US 11,914,622 B2
Efficient factor analysis on large datasets using categorical variables
Nikita Iserson, Sankt-Leon Rot (DE); Sawinder Kaur, Bangalore (IN); Yogeshwaran Kandasamy, Puducherry (IN); Balaji Elumalai, Bangalore (IN); Ashish Tripathy, Bangalore (IN); and Karl-Peter Nos, Nussloch (DE)
Assigned to SAP SE, Walldorf (DE)
Filed by SAP SE, Walldorf (DE)
Filed on May 27, 2020, as Appl. No. 16/884,454.
Claims priority of application No. 202011015547 (IN), filed on Apr. 9, 2020.
Prior Publication US 2021/0319045 A1, Oct. 14, 2021
Int. Cl.

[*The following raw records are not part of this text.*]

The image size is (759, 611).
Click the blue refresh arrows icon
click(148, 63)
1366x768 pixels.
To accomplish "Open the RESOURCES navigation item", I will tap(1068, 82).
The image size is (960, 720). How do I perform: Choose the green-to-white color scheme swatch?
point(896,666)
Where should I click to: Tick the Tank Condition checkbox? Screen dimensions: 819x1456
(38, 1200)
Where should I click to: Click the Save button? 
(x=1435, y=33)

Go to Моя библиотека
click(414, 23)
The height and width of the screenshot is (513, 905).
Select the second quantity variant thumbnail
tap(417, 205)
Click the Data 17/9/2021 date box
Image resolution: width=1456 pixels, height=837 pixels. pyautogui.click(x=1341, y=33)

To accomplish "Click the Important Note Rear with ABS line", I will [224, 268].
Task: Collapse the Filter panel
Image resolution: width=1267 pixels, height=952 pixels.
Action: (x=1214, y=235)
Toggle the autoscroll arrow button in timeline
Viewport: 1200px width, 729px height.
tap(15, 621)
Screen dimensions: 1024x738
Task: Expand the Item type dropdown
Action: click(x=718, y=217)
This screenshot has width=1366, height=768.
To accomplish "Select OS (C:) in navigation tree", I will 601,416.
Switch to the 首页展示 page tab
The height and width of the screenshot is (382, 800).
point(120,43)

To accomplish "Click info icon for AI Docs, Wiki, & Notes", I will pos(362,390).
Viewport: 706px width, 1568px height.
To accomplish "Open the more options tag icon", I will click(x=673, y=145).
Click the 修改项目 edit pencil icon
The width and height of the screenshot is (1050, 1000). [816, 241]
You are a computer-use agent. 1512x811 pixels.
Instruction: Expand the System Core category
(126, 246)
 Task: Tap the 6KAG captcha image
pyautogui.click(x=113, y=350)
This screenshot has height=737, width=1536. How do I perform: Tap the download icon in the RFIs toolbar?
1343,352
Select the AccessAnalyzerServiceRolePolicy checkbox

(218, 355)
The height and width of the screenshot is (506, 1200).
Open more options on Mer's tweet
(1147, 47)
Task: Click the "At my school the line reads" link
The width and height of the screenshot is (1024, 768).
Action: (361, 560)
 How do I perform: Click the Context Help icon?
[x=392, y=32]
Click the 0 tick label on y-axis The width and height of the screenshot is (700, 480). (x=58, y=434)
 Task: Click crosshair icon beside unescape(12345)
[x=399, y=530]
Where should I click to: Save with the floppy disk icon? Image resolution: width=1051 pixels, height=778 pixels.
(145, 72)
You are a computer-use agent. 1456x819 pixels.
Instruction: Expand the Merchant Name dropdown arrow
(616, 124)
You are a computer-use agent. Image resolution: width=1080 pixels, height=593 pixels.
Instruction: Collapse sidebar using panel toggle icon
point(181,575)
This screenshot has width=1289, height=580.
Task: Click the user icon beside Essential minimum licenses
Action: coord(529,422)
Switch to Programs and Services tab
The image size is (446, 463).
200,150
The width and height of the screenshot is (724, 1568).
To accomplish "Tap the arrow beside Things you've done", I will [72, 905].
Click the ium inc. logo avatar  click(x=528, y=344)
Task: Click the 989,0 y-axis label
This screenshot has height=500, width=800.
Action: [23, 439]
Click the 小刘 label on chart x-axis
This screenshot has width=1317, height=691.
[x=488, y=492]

G06F 16/00 (2019.01); G06F 16/22 (2019.01); G06F 16/2455 (2019.01); G06F 16/28 (2019.01); G06N 20/00 (2019.01)
CPC G06F 16/285 (2019.01) [G06F 16/221 (2019.01); G06F 16/2456 (2019.01); G06N 20/00 (2019.01)] 19 Claims
OG exemplary drawing
 
1. In a computer system that implements a factor analysis tool on one or more hardware processors with memory coupled thereto, a method comprising:
receiving a request from a client, the request specifying a plurality of root factors, and responsive to the request:
performing stratified sampling on a population of records to generate a sample of records by:
combining the root factors into a joint factor;
determining respective values of the joint factor for each record of the population of records;
wherein each of the values is shared by a respective subgroup of the population of records, the subgroup having a cardinality; and
for each of the subgroups, selecting a number of members of the sample of records from the subgroup, the number proportional to the cardinality of the subgroup;
analyzing the sample of records;
identifying, based on the analyzing, a plurality of key factors for a target metric, wherein the records of the population of records store values for each of the key factors from a set of values (“factor values”) for that key factor;
making evaluations of the key factors for the population of records and determining a plurality of scores by, for each of the key factors and at least one respective factor value:
determining a corresponding score, of the plurality of scores, over all of the records of the population, for that factor value;
ranking the plurality of scores; and
based on the ranking:
determining one or more of the factor values having highest-ranked scores according to a predetermined criterion; and
transmitting the one or more determined factor values to the client.